LISTED RECORDS:
···

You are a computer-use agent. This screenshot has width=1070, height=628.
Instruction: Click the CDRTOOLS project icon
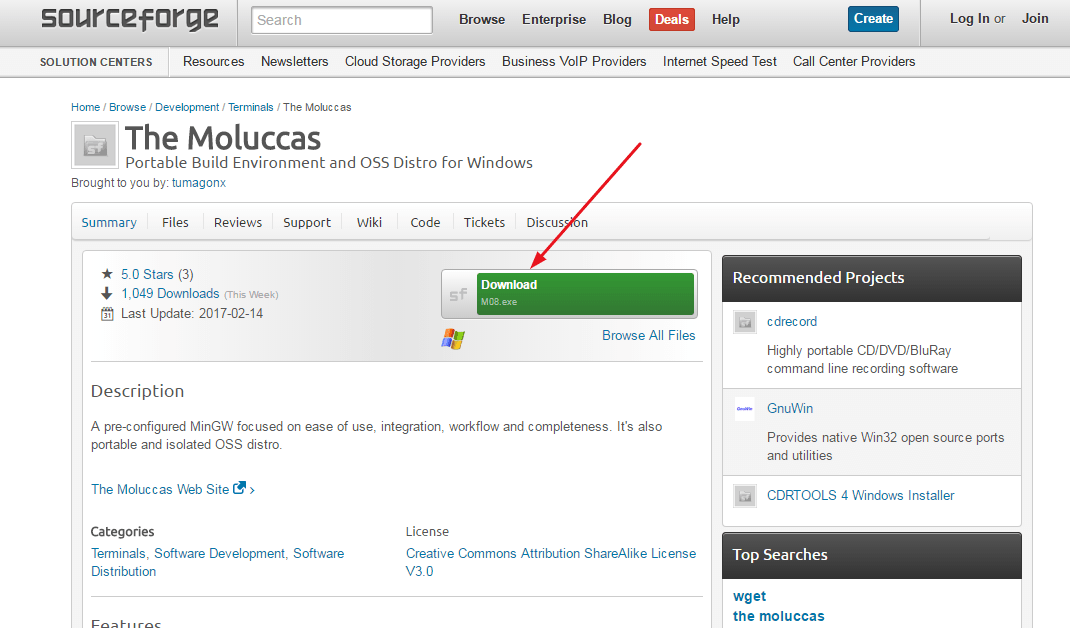[745, 495]

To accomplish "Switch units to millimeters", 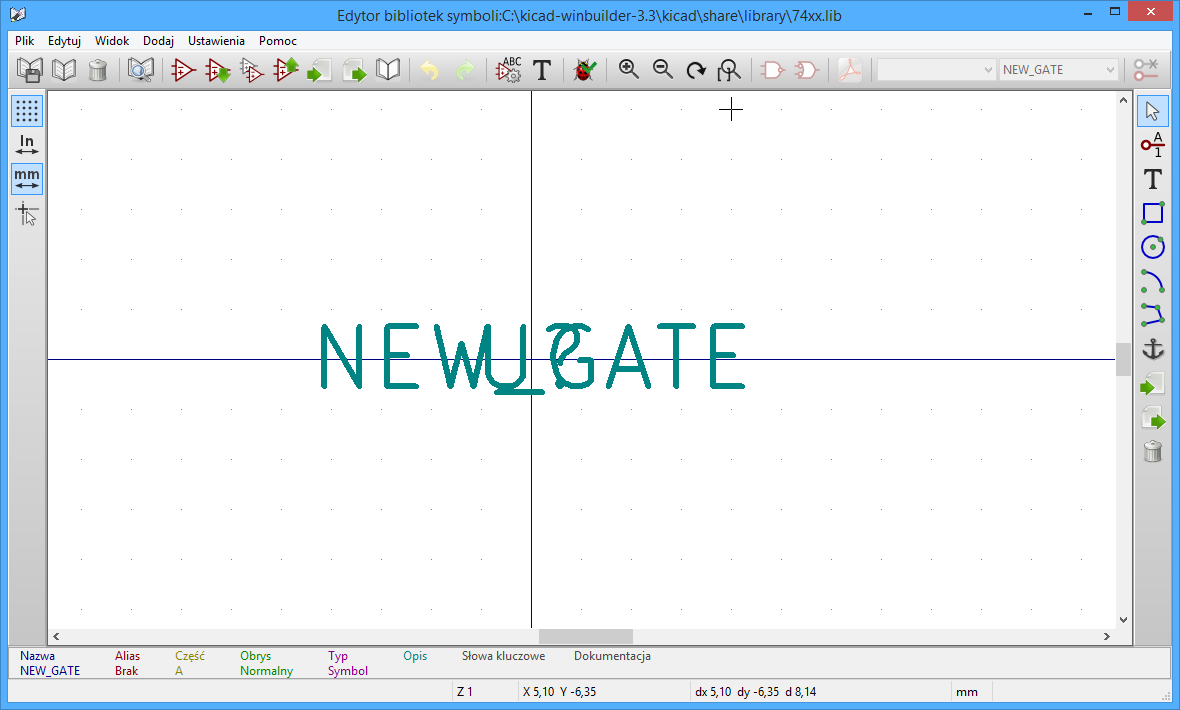I will [x=27, y=179].
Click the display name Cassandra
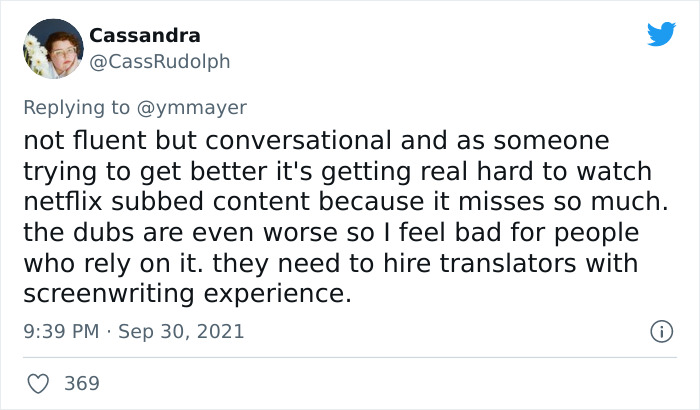The image size is (700, 410). (x=145, y=36)
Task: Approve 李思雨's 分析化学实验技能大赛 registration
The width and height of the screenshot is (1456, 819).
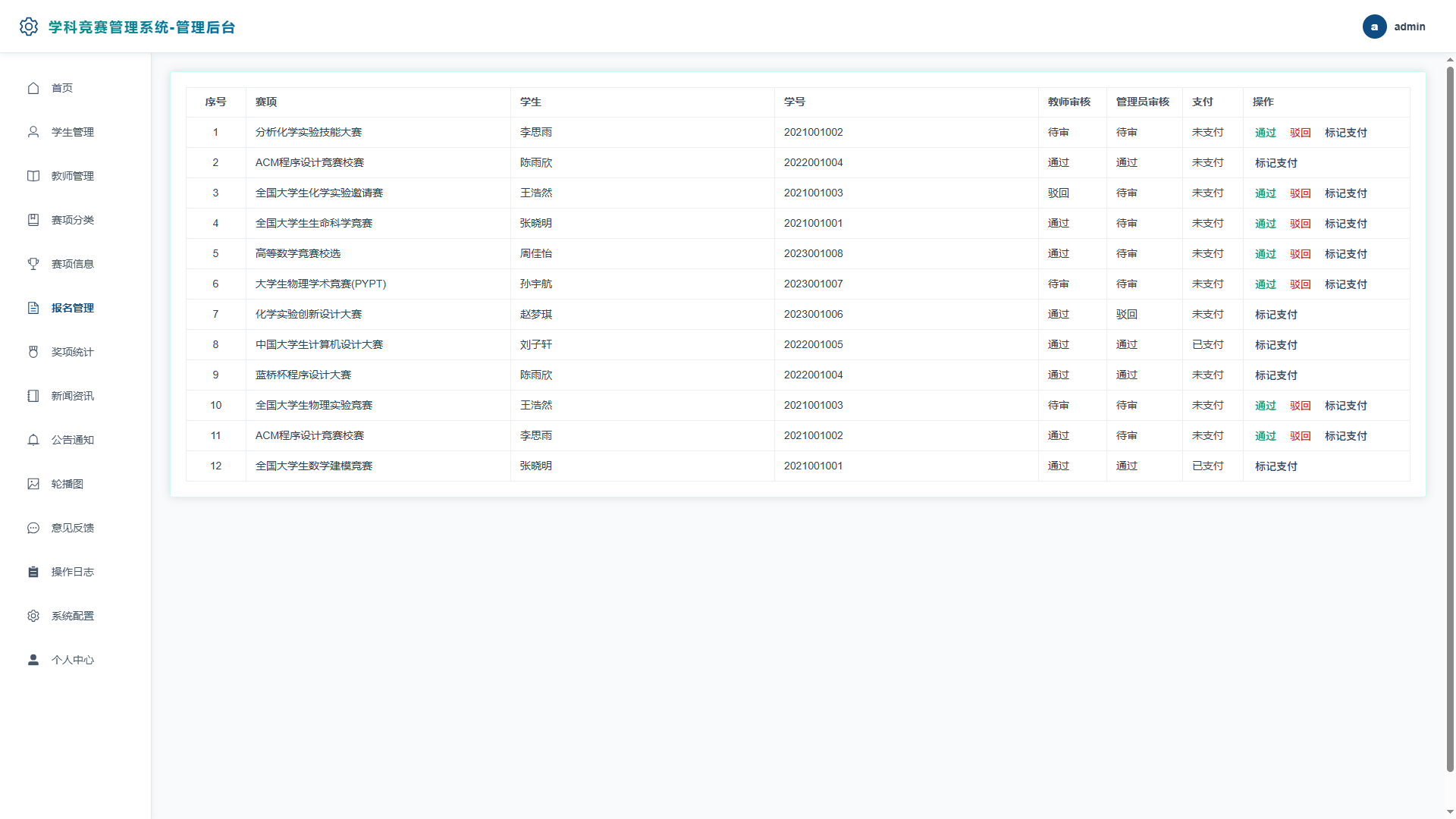Action: click(x=1265, y=133)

···

EXERCISE REQUIREMENTS:
Retyping is limited to the line with "Click the display name Cassandra" and the lines after it in the material above; give them exactly and leave out the pictures.

COMPLETED TASK:
Click the display name Cassandra
The image size is (700, 410). (x=145, y=36)
Task: Approve 李思雨's 分析化学实验技能大赛 registration
The width and height of the screenshot is (1456, 819).
Action: click(x=1265, y=133)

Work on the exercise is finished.